- _Task objective_
Reproduce the records below exactly, but leave their pictures out of the copy.

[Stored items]

===

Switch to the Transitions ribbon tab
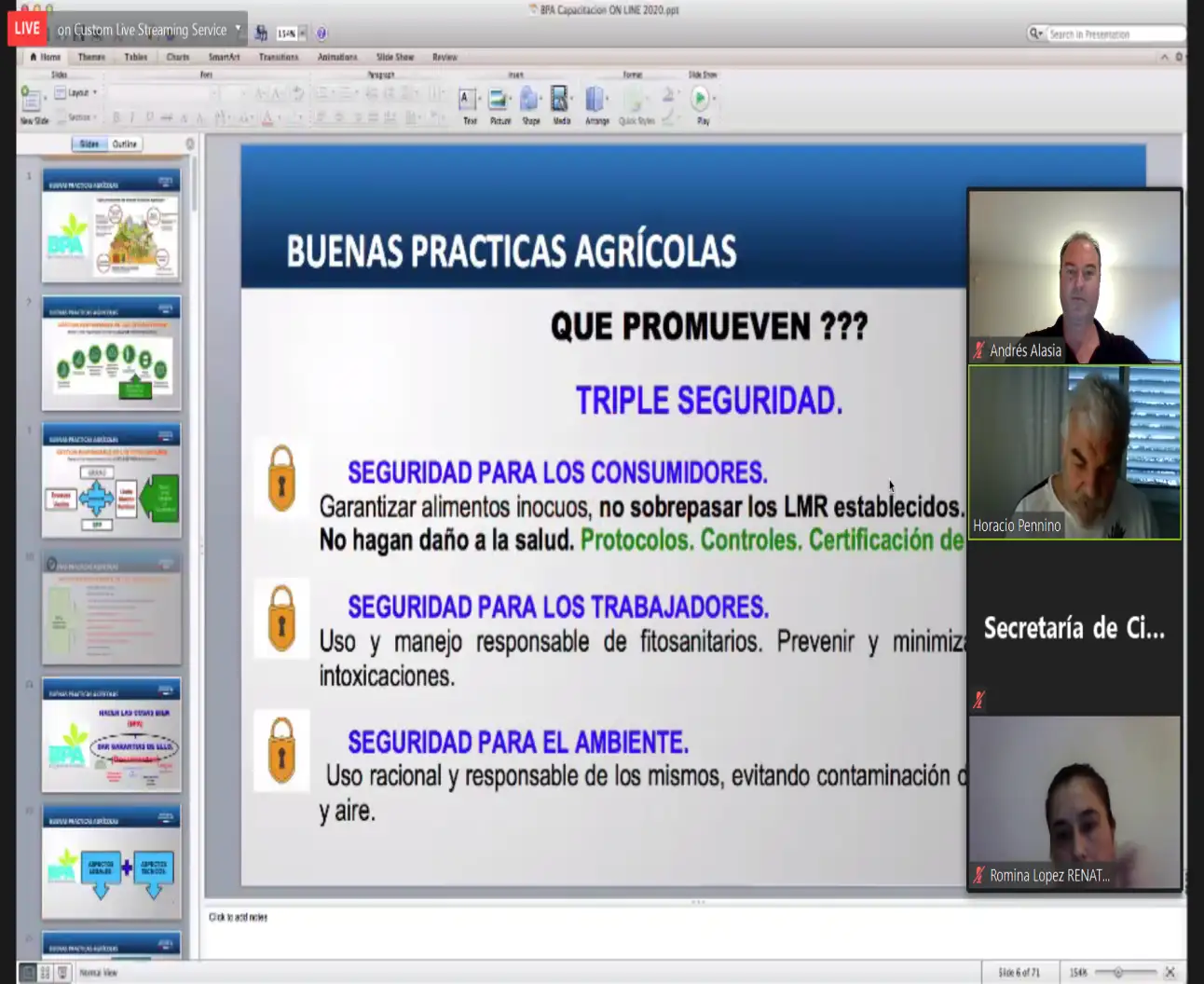 coord(279,57)
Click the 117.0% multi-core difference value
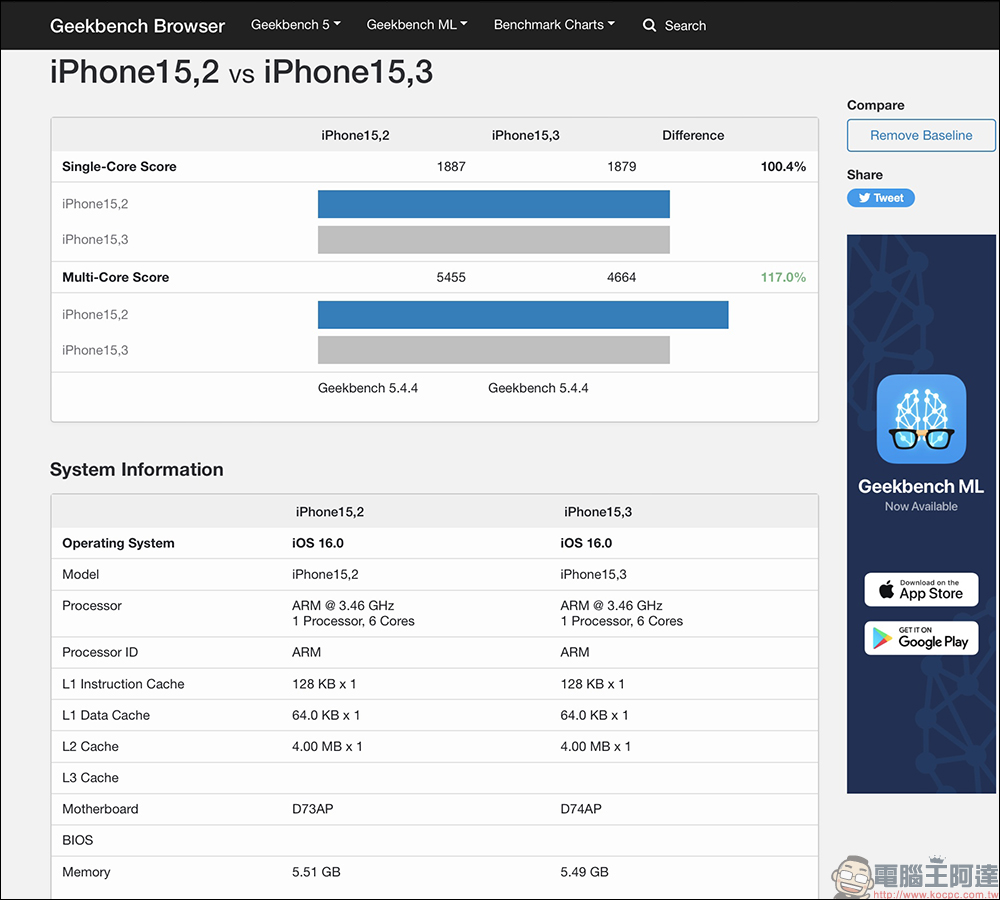The image size is (1000, 900). (x=783, y=277)
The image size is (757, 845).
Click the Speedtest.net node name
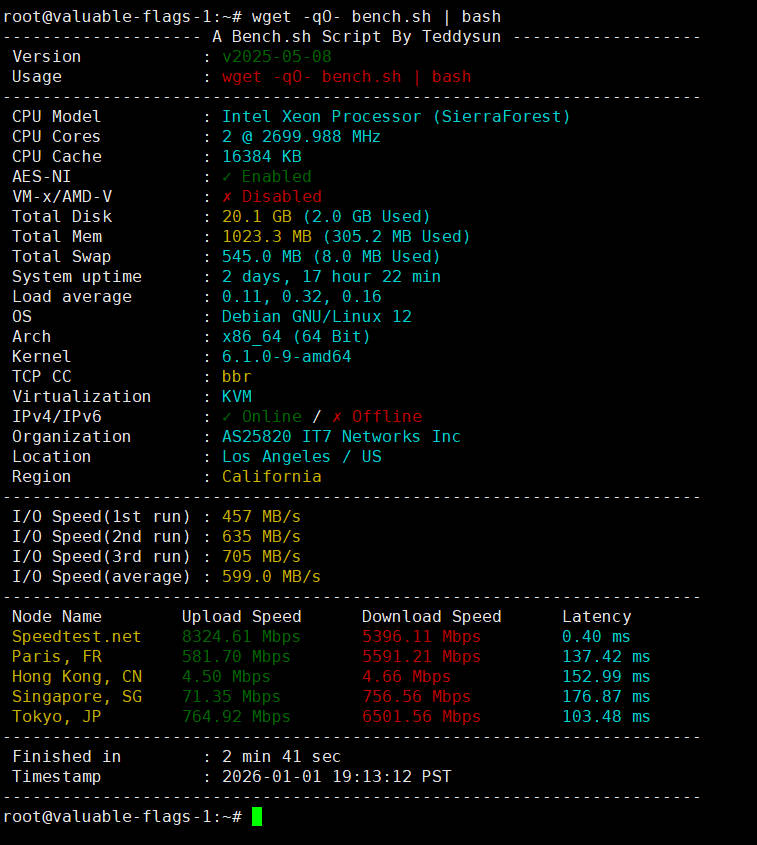77,637
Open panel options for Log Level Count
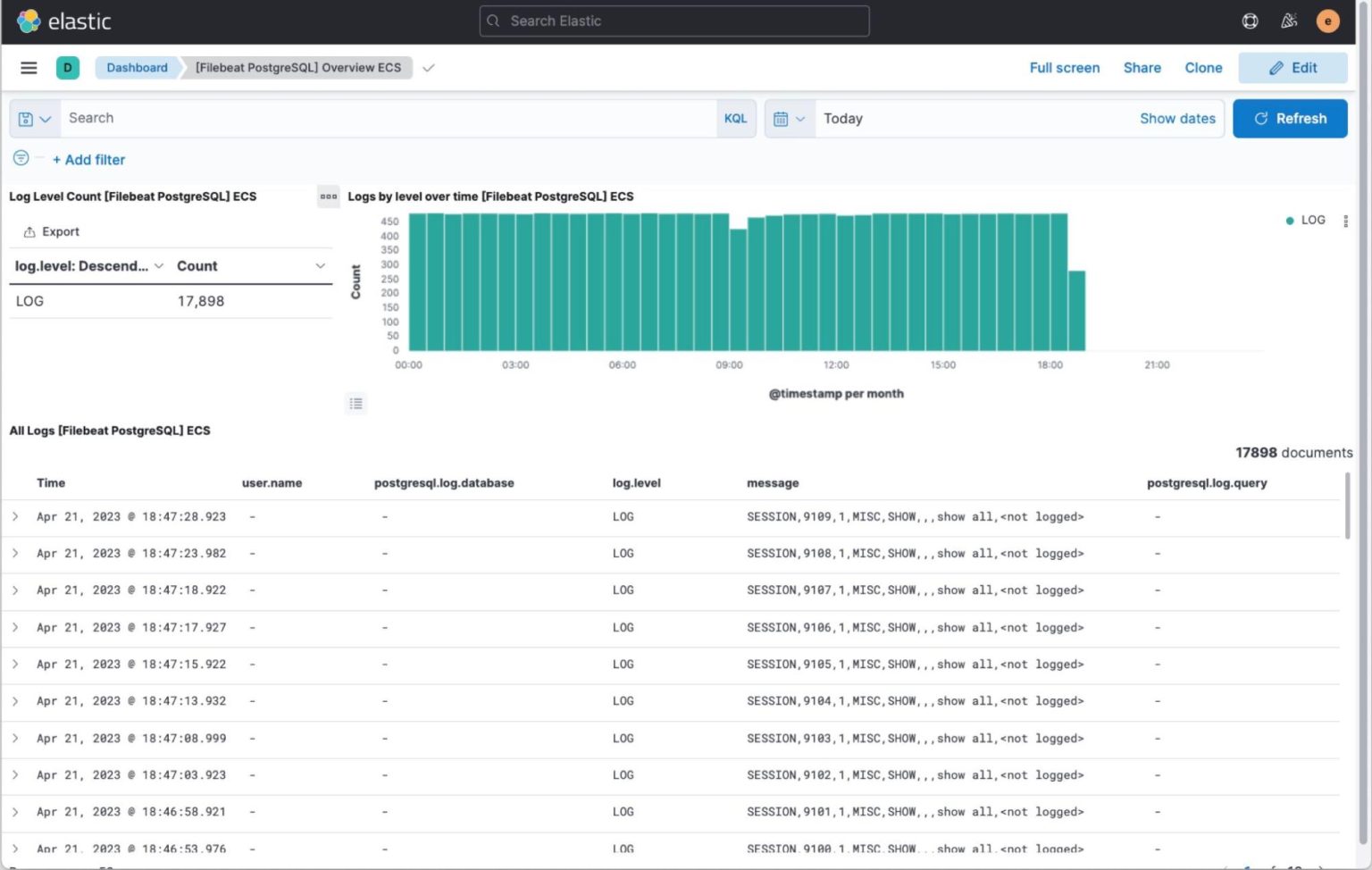This screenshot has height=870, width=1372. point(328,197)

===

- _Exercise solution_
Switch to the Transitions ribbon tab
 coord(279,57)
Click the 117.0% multi-core difference value
The image size is (1000, 900). (x=783, y=277)
The image size is (757, 845).
Click the Speedtest.net node name
77,637
Open panel options for Log Level Count
This screenshot has height=870, width=1372. point(328,197)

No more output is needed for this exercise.